*What the task requires*
Give again, word for word, each line below starting at the one that contains "476x472 pixels." and ending at the one that contains "Image resolution: width=532 pixels, height=399".

*Exercise data*
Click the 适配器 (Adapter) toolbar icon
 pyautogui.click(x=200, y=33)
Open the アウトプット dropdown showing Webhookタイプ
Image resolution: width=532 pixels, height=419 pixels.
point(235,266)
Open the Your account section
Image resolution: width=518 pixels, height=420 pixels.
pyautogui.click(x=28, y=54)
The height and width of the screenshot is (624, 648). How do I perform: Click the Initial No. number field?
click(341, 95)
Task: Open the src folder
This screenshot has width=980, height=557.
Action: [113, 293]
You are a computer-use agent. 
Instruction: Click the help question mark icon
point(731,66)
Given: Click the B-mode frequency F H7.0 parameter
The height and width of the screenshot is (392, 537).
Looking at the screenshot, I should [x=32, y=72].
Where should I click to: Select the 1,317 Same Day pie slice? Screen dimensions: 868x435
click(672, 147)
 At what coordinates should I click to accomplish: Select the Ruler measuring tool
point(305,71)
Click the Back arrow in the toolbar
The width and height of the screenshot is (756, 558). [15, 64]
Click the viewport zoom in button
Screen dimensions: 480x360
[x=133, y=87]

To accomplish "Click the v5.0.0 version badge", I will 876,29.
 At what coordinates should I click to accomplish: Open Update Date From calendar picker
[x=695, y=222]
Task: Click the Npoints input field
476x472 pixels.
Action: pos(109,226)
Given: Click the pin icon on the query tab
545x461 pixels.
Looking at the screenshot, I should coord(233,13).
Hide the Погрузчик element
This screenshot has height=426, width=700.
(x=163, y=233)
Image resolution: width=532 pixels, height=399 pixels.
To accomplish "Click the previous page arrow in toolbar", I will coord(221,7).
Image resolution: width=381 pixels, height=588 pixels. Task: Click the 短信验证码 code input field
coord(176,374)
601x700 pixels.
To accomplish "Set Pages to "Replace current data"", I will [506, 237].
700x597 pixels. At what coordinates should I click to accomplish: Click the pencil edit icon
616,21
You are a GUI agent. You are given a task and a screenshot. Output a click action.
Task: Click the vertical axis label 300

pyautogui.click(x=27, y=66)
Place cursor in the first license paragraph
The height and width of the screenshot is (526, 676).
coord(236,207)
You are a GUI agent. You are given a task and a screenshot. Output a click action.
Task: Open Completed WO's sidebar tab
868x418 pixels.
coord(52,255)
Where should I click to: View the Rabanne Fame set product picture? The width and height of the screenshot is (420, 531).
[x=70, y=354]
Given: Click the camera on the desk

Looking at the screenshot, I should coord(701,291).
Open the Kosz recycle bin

*Result for this task*
476x472 pixels.
Action: pos(109,226)
Given: Click the pin icon on the query tab
545x461 pixels.
Looking at the screenshot, I should coord(233,13).
Hide the Погрузчик element
This screenshot has height=426, width=700.
(x=163, y=233)
Image resolution: width=532 pixels, height=399 pixels.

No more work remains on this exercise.